Decoy peptides targeted to protein phosphatase 1 inhibit dephosphorylation of phospholamban in cardiomyocytes.

ABSTRACT

Cardiac sarcoplasmic reticulum Ca(2+)-ATPase (SERCA2a) plays a crucial role in Ca(2+) handling in cardiomyocytes. Phospholamban (PLB) is an endogenous inhibitor of SERCA2a and its inhibitory activity is enhanced via dephosphorylation by protein phosphatase 1 (PP1). Therefore, the inhibition of PP1-mediated dephosphorylation of PLB might be an efficient strategy for the restoration of reduced SERCA2a activity in failing hearts. We sought to develop decoy peptides that would mimic phosphorylated PLB and thus competitively inhibit the PP1-mediated dephosphorylation of endogenous PLB. The phosphorylation sites Ser16 and Thr17 are located within the flexible loop region (amino acids 14-22) of PLB. We therefore synthesized a 9-mer peptide derived from this region (ΨPLB-wt) and two pseudo-phosphorylated peptides where Ser16 was replaced with Glu (ΨPLB-SE) or Thr17 was replaced with Glu (ΨPLB-TE).
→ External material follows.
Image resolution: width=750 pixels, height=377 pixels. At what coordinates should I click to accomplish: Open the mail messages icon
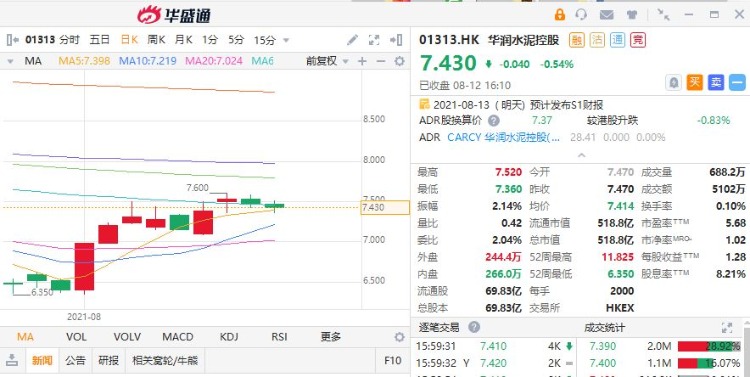click(x=607, y=15)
These peptides were coupled to the cell-permeable peptide TAT to facilitate cellular uptake. Treatment of adult rat cardiomyocytes with ΨPLB-SE or ΨPLB-TE, but not with ΨPLB-wt, significantly elevated the phosphorylation levels of PLB at Ser16 and Thr17. This increased phosphorylation of PLB correlated with an increase in contractile parameters in vitro. Furthermore, the perfusion of isolated rat hearts with ΨPLB-SE or ΨPLB-TE, but not with ΨPLB-wt, significantly improved left ventricular developed pressure that had been previously impaired by ischemia. These data indicate that ΨPLB-SE and ΨPLB-TE efficiently prevented dephosphorylation of PLB by serving as decoys for PP1. Therefore, these peptides may provide an effective modality to regulate SERCA2a activity in failing hearts.